Records for the exercise:
———
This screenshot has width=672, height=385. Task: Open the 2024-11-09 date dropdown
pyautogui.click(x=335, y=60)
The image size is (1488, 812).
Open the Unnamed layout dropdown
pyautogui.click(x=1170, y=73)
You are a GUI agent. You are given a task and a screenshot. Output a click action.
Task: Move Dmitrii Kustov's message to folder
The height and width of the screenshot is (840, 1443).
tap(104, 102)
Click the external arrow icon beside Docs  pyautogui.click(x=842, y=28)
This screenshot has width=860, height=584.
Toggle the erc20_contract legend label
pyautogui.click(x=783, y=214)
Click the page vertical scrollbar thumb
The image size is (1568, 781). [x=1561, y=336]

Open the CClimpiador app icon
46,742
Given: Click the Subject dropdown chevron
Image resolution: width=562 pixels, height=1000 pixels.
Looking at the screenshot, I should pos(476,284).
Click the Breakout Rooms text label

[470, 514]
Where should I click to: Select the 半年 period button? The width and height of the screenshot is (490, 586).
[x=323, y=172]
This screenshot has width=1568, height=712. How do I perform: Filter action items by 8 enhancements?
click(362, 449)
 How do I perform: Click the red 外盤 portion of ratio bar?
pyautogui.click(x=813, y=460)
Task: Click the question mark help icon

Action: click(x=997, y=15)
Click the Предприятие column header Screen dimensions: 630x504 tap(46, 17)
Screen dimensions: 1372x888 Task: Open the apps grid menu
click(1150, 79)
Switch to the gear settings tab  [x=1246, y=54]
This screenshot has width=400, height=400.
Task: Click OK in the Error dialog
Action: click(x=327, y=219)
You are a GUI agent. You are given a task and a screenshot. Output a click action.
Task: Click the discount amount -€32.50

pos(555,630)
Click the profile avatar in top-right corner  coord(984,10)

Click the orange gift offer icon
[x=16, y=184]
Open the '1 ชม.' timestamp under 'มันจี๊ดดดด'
———
Task to carry out: Return all the data exactly as given.

Answer area:
This screenshot has width=672, height=385. Task: Open the 2024-11-09 date dropdown
pyautogui.click(x=335, y=60)
The image size is (1488, 812).
Open the Unnamed layout dropdown
pyautogui.click(x=1170, y=73)
You are a GUI agent. You are given a task and a screenshot. Output a click action.
Task: Move Dmitrii Kustov's message to folder
The height and width of the screenshot is (840, 1443).
tap(104, 102)
Click the external arrow icon beside Docs  pyautogui.click(x=842, y=28)
This screenshot has width=860, height=584.
Toggle the erc20_contract legend label
pyautogui.click(x=783, y=214)
Click the page vertical scrollbar thumb
The image size is (1568, 781). [x=1561, y=336]

Open the CClimpiador app icon
46,742
Given: Click the Subject dropdown chevron
Image resolution: width=562 pixels, height=1000 pixels.
Looking at the screenshot, I should pos(476,284).
Click the Breakout Rooms text label

[470, 514]
Where should I click to: Select the 半年 period button? The width and height of the screenshot is (490, 586).
[x=323, y=172]
This screenshot has width=1568, height=712. How do I perform: Filter action items by 8 enhancements?
click(362, 449)
 How do I perform: Click the red 外盤 portion of ratio bar?
pyautogui.click(x=813, y=460)
Task: Click the question mark help icon

Action: click(x=997, y=15)
Click the Предприятие column header Screen dimensions: 630x504 tap(46, 17)
Screen dimensions: 1372x888 Task: Open the apps grid menu
click(1150, 79)
Switch to the gear settings tab  [x=1246, y=54]
This screenshot has width=400, height=400.
Task: Click OK in the Error dialog
Action: click(x=327, y=219)
You are a GUI agent. You are given a task and a screenshot. Output a click action.
Task: Click the discount amount -€32.50

pos(555,630)
Click the profile avatar in top-right corner  coord(984,10)

Click the orange gift offer icon
[x=16, y=184]
Open the '1 ชม.' timestamp under 'มันจี๊ดดดด'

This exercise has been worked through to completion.